Optimizating Search Engines and Post-Processing Approaches

Finding the best way to analyze proteomic data using data searching and post-processing is crucial to obtaining wide proteome coverage. While there are several different combinations available, it is important to know which combinations interpret data with the highest accuracy. To this end, Tu et al. aspired to determine the best approaches using three search engines (SEQUEST, Mascot and MS Amanda) with five filtering approaches (respective score-based filtering, a group-based approach, local false discovery rate (LFDR), PeptideProphet and Percolator).

To get the necessary data, researchers obtained eight data sets from various proteomes (e.g., E. coli, yeast and human) produced by various instruments. The following table helps summarize the experimental design.

Model system	Mass spectrometer	Mass spectrometry (MS) parameters
yeast	Thermo Scientific LTQ Orbitrap XL	Collision-induced dissociation (CID) with MS2 analysis in the ion trap (XL CID−IT yeast)
human cell line sample (MCF7 cells)	Thermo Scientific Orbitrap Elite	CID with MS2 analysis in IT (Elite CID−IT human)
human cell line sample (Hela cells)	Thermo Scientific Orbitrap Fusion Tribrid	CID with MS2 analysis in IT (Fusion CID−IT human)
yeast sample	Thermo Scientific Orbitrap Fusion Tribrid	HCD with product-mass-spectra analysis in IT (Fusion HCD−IT yeast)
E. coli	Agilent 6530A (Q-TOF E. coli)	CID with TOF, mass tolerance of .05 Da
yeast sample	Thermo Scientific LTQ Orbitrap Velos	HCD with product-mass-spectra observation in the orbitrap (Velos HCD−OT yeast)
human cell line sample (Hela cells)	Thermo Scientific Q Exactive	HCD with product-mass-spectra observation in OT (QE HCD−OT human)
human cell line sample (PANC- 1 cells)	Thermo Scientific Orbitrap Fusion Tribrid	HCD with product-mass-spectra analysis in OT (Fusion HCD−OT human

After analyzing the eight data sets using the various mass spectrometry platforms, the team performed database searches and post-processing filtering. After comparing each combination, the team found that data filtered with Percolator outperformed the other four methods. Using the naive score-based approach, improvements by Percolator ranged from 55% to 88%, 44% to 85%, and 14% to 39% at the peptide spectra match (PSM), distinct peptide and protein group levels, respectively, in the eight data sets. For all of the CID−IT data, the group-based approach and PeptideProphet achieved the second- and third-highest numbers in all categories. For all HCD-OT data (data sets F−H), the LFDR and group-based approach achieved the second- and third-highest numbers in all categories. As for the Fusion HCD−IT yeast and Q-TOF E. coli data sets, the group-based approach and LFDR achieved similar improvements, although both were inferior to the results from Percolator.

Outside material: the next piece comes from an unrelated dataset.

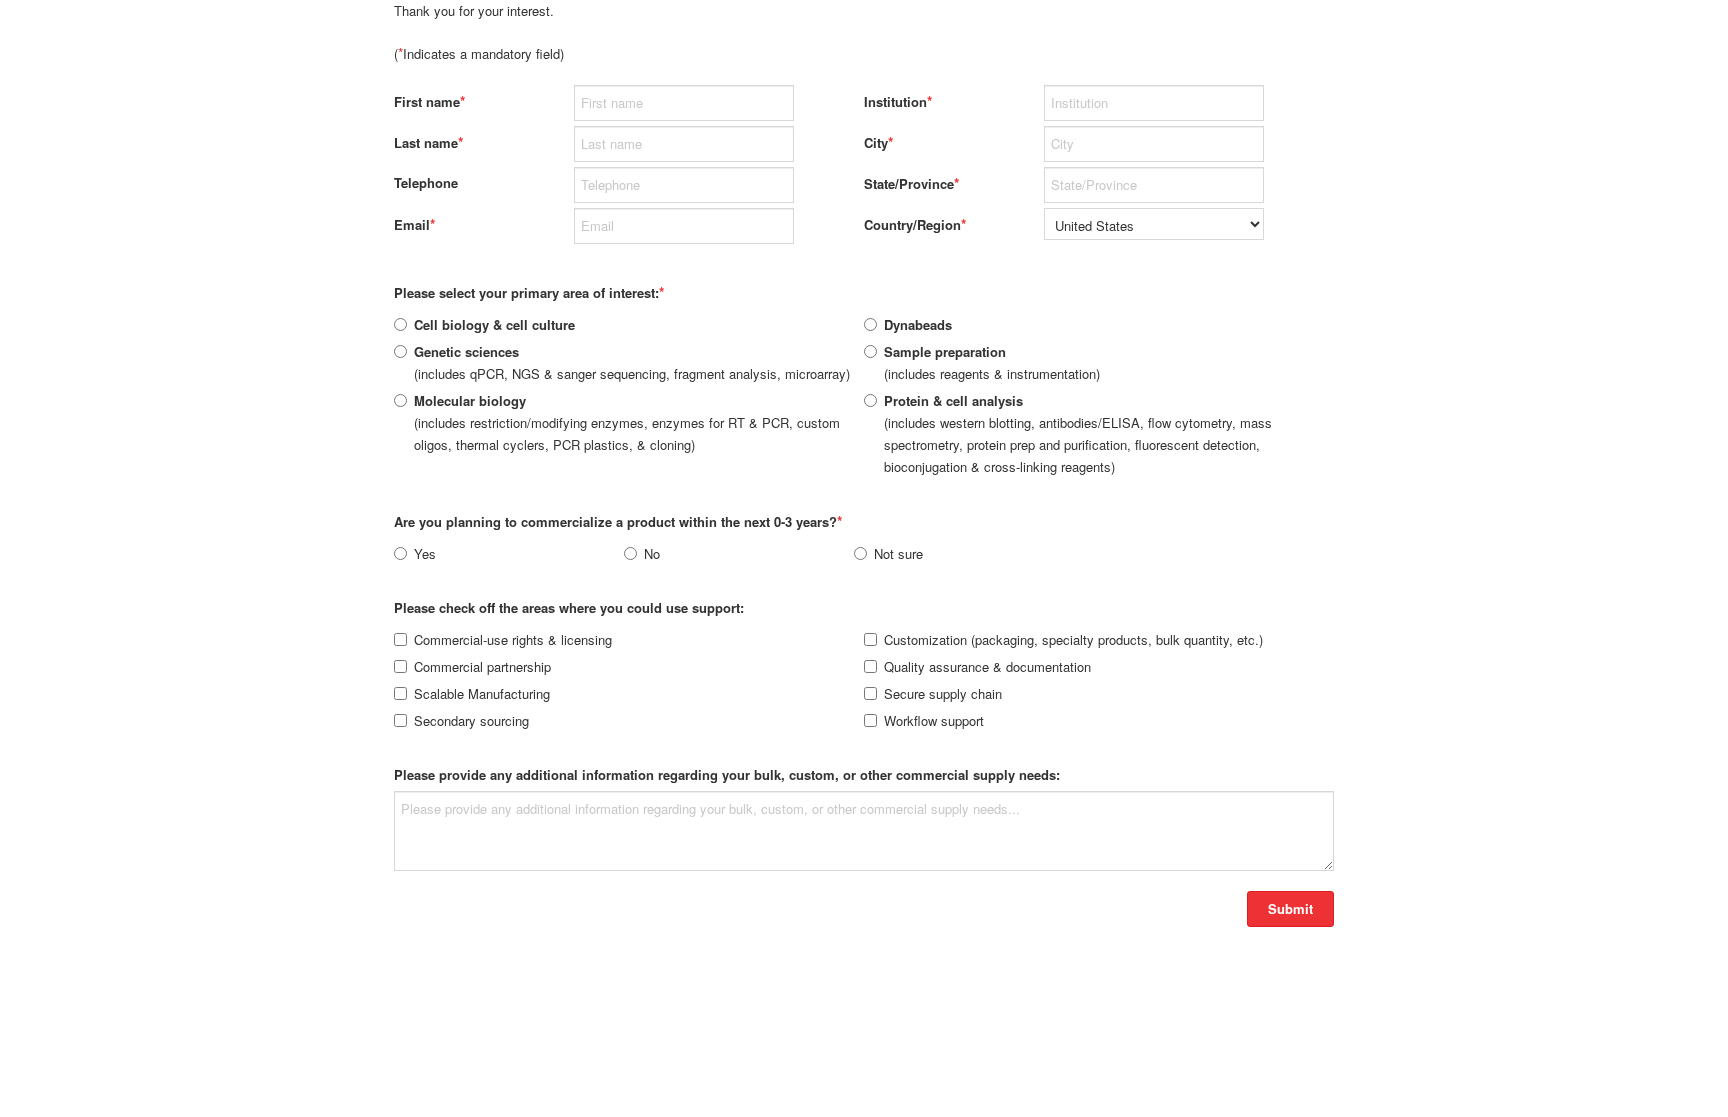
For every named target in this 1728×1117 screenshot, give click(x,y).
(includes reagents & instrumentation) (992, 362)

The team also noted that combinations of SEQUEST−Percolator and MS Amanda−Percolator provided slightly better performances for data sets with low accuracy MS2 (ion trap or IT) and high accuracy MS2 (Orbitrap or TOF), respectively, than did other methods. Looking to uniquely identified proteins, SEQUEST−Percolator achieved the highest percentage of proteins containing ≥4 peptides.

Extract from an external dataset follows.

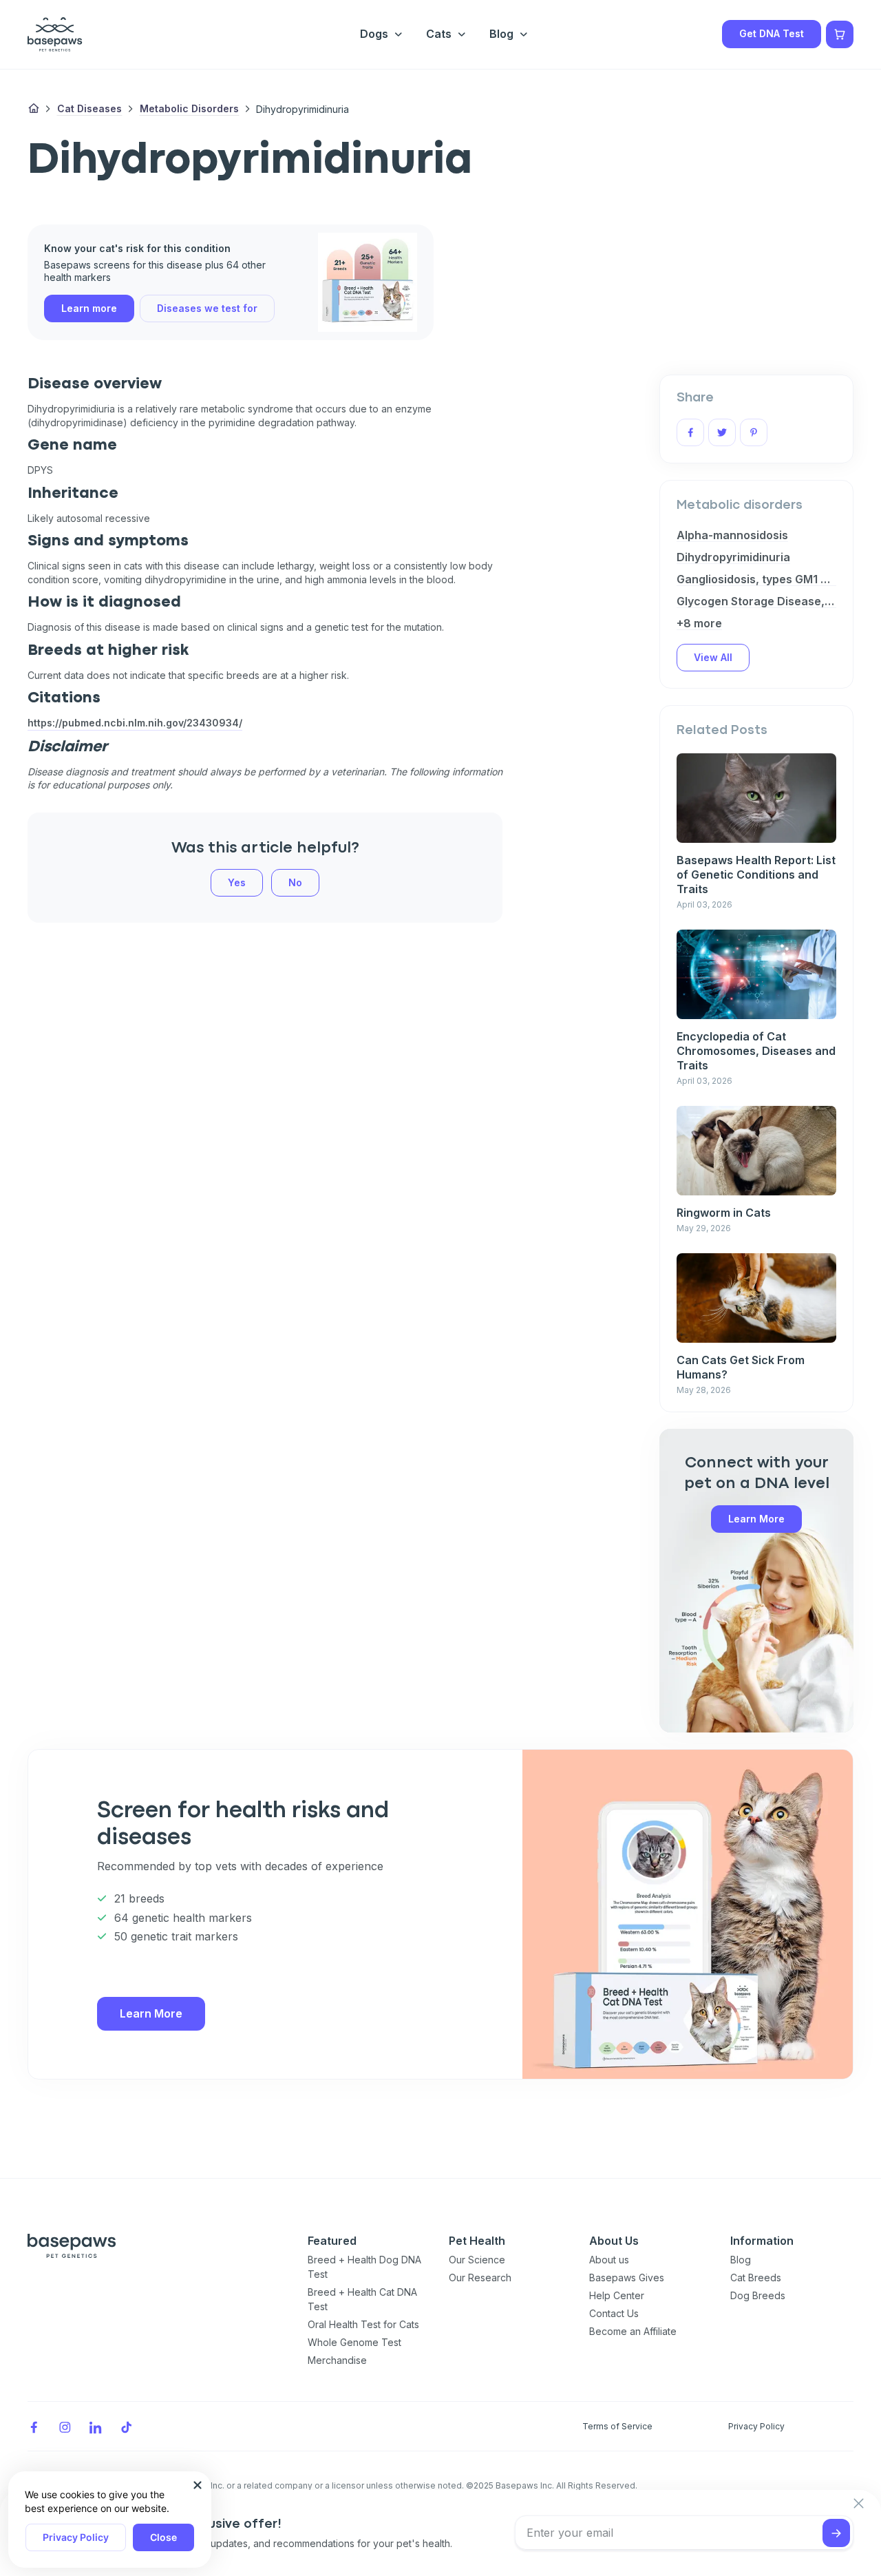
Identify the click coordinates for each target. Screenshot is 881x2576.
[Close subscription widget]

Finally, the team determined that where Percolator was not used, Mascot−LFDR gave more identifications for data sets generated by higher-energy collisional dissociation (HCD) and analyzed in Orbitrap (HCD−OT) and in Orbitrap Fusion (HCD−IT); MS Amanda−Group exceled for the Q-TOF data set and the Orbitrap Velos HCD−OT data set. Taken together, these results are valuable for determining the best method to interpret data.

Reference

Tu, C. et al. (2015) “Optimization of search engines and postprocessing approaches to maximize peptide and protein identification for high-resolution mass data,” Journal of Proteome Research, 4(11) (pp. 4662–73), doi: 10.1021/acs.jproteome.5b00536.